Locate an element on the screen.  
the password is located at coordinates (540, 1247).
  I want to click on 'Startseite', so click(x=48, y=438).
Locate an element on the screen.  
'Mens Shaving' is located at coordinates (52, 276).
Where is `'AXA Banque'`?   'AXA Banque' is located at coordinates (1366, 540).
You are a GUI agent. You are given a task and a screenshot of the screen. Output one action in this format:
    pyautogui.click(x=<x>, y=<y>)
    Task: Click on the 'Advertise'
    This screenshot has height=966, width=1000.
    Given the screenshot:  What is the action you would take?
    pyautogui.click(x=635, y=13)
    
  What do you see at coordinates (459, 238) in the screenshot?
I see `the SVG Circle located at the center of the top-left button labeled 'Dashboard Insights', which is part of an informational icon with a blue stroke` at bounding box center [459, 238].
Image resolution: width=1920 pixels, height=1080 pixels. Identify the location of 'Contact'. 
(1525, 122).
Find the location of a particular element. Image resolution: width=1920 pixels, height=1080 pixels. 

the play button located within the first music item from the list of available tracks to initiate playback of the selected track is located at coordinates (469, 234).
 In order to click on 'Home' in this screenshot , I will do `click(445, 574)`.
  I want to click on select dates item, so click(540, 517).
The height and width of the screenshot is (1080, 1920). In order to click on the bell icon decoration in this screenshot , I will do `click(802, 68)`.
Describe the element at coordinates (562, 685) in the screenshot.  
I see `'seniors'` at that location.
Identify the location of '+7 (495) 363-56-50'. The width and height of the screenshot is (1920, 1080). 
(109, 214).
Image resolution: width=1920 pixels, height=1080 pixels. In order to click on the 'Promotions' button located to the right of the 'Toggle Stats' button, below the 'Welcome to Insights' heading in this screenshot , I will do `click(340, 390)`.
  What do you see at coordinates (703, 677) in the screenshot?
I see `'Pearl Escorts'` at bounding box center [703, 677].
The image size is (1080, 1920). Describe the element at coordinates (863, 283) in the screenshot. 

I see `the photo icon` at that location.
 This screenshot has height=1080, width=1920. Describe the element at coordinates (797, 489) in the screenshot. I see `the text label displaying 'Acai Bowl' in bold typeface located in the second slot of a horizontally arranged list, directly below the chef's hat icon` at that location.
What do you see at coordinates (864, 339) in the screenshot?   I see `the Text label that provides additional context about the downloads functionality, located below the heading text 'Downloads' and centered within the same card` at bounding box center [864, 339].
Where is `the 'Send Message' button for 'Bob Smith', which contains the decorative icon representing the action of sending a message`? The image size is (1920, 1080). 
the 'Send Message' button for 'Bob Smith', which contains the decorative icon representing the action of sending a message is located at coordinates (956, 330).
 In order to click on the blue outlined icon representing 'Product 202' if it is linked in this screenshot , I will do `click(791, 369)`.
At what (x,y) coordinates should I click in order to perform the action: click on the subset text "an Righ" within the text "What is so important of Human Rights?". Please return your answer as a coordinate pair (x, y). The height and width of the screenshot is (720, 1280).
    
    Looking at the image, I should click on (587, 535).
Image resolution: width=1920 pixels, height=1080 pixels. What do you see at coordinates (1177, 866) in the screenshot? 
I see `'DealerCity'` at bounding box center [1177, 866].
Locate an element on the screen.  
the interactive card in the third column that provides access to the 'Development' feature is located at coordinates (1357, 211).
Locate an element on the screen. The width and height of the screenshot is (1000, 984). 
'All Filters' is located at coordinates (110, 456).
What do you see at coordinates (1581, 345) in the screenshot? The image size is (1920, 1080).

---------------

**WORK TO BE COMPLETED:** Count the lines of the data above that contain the string "message", and state only the number.

**SOLVED EXERCISE:** 2